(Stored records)
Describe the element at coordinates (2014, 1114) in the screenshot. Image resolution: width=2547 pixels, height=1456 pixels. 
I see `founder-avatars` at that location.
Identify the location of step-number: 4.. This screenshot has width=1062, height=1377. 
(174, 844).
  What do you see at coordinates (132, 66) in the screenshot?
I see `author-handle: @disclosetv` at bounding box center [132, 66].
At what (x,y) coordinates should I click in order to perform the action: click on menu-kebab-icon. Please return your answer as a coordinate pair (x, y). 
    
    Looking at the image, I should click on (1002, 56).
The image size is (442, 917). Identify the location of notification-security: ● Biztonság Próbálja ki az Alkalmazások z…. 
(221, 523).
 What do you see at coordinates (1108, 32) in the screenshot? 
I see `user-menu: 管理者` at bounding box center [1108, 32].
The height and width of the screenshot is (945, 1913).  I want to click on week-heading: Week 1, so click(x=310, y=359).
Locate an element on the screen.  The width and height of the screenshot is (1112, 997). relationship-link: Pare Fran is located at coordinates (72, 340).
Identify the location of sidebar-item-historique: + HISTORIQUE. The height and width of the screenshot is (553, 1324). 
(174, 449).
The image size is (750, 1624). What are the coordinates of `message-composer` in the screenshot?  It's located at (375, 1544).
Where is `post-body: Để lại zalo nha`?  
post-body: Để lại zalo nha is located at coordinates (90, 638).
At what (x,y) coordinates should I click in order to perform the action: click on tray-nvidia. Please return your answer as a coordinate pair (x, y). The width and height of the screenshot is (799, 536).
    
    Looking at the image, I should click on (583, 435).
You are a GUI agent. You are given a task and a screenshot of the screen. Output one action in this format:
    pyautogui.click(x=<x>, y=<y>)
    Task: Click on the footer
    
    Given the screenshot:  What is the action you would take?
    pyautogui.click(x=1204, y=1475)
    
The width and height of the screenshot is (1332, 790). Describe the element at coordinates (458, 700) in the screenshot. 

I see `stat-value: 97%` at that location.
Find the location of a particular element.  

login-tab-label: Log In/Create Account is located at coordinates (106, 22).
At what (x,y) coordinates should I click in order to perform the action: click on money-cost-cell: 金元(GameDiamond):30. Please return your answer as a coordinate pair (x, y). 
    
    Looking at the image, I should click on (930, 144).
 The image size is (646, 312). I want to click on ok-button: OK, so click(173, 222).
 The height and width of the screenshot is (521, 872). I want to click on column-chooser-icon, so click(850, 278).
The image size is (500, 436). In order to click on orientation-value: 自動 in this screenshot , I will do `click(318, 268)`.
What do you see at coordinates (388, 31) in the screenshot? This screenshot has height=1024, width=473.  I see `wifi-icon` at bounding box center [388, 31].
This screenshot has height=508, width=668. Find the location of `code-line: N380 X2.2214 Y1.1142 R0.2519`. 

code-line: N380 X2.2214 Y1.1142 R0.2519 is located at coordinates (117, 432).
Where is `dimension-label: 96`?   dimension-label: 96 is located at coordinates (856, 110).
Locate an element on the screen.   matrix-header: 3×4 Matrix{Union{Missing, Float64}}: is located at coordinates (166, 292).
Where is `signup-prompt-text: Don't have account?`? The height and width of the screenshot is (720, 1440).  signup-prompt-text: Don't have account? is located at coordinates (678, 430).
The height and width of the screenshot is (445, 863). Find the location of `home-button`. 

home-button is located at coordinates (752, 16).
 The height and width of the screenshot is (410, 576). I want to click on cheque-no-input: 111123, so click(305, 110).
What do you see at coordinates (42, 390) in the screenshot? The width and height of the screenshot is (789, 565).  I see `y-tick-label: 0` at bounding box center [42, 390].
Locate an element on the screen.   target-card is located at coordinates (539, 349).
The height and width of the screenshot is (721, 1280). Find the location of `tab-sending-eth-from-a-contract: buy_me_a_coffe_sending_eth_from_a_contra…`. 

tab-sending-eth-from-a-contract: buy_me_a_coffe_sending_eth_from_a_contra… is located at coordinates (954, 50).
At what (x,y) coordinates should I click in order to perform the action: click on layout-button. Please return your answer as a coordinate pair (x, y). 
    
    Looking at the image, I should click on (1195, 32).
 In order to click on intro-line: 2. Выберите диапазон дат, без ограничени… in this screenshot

WHAT NEEDS TO BE DONE
Reproduce each of the rows above verbatim, from the first through the last.

TASK ANSWER
Describe the element at coordinates (2014, 1114) in the screenshot. Image resolution: width=2547 pixels, height=1456 pixels. 
I see `founder-avatars` at that location.
Identify the location of step-number: 4.. This screenshot has width=1062, height=1377. 
(174, 844).
  What do you see at coordinates (132, 66) in the screenshot?
I see `author-handle: @disclosetv` at bounding box center [132, 66].
At what (x,y) coordinates should I click in order to perform the action: click on menu-kebab-icon. Please return your answer as a coordinate pair (x, y). 
    
    Looking at the image, I should click on (1002, 56).
The image size is (442, 917). Identify the location of notification-security: ● Biztonság Próbálja ki az Alkalmazások z…. 
(221, 523).
 What do you see at coordinates (1108, 32) in the screenshot? 
I see `user-menu: 管理者` at bounding box center [1108, 32].
The height and width of the screenshot is (945, 1913).  I want to click on week-heading: Week 1, so click(x=310, y=359).
Locate an element on the screen.  The width and height of the screenshot is (1112, 997). relationship-link: Pare Fran is located at coordinates (72, 340).
Identify the location of sidebar-item-historique: + HISTORIQUE. The height and width of the screenshot is (553, 1324). 
(174, 449).
The image size is (750, 1624). What are the coordinates of `message-composer` in the screenshot?  It's located at (375, 1544).
Where is `post-body: Để lại zalo nha`?  
post-body: Để lại zalo nha is located at coordinates (90, 638).
At what (x,y) coordinates should I click in order to perform the action: click on tray-nvidia. Please return your answer as a coordinate pair (x, y). The width and height of the screenshot is (799, 536).
    
    Looking at the image, I should click on (583, 435).
You are a GUI agent. You are given a task and a screenshot of the screen. Output one action in this format:
    pyautogui.click(x=<x>, y=<y>)
    Task: Click on the footer
    
    Given the screenshot:  What is the action you would take?
    pyautogui.click(x=1204, y=1475)
    
The width and height of the screenshot is (1332, 790). Describe the element at coordinates (458, 700) in the screenshot. 

I see `stat-value: 97%` at that location.
Find the location of a particular element.  

login-tab-label: Log In/Create Account is located at coordinates (106, 22).
At what (x,y) coordinates should I click in order to perform the action: click on money-cost-cell: 金元(GameDiamond):30. Please return your answer as a coordinate pair (x, y). 
    
    Looking at the image, I should click on (930, 144).
 The image size is (646, 312). I want to click on ok-button: OK, so click(173, 222).
 The height and width of the screenshot is (521, 872). I want to click on column-chooser-icon, so click(850, 278).
The image size is (500, 436). In order to click on orientation-value: 自動 in this screenshot , I will do `click(318, 268)`.
What do you see at coordinates (388, 31) in the screenshot? This screenshot has height=1024, width=473.  I see `wifi-icon` at bounding box center [388, 31].
This screenshot has height=508, width=668. Find the location of `code-line: N380 X2.2214 Y1.1142 R0.2519`. 

code-line: N380 X2.2214 Y1.1142 R0.2519 is located at coordinates (117, 432).
Where is `dimension-label: 96`?   dimension-label: 96 is located at coordinates (856, 110).
Locate an element on the screen.   matrix-header: 3×4 Matrix{Union{Missing, Float64}}: is located at coordinates (166, 292).
Where is `signup-prompt-text: Don't have account?`? The height and width of the screenshot is (720, 1440).  signup-prompt-text: Don't have account? is located at coordinates (678, 430).
The height and width of the screenshot is (445, 863). Find the location of `home-button`. 

home-button is located at coordinates (752, 16).
 The height and width of the screenshot is (410, 576). I want to click on cheque-no-input: 111123, so click(305, 110).
What do you see at coordinates (42, 390) in the screenshot? The width and height of the screenshot is (789, 565).  I see `y-tick-label: 0` at bounding box center [42, 390].
Locate an element on the screen.   target-card is located at coordinates (539, 349).
The height and width of the screenshot is (721, 1280). Find the location of `tab-sending-eth-from-a-contract: buy_me_a_coffe_sending_eth_from_a_contra…`. 

tab-sending-eth-from-a-contract: buy_me_a_coffe_sending_eth_from_a_contra… is located at coordinates (954, 50).
At what (x,y) coordinates should I click in order to perform the action: click on layout-button. Please return your answer as a coordinate pair (x, y). 
    
    Looking at the image, I should click on (1195, 32).
 In order to click on intro-line: 2. Выберите диапазон дат, без ограничени… in this screenshot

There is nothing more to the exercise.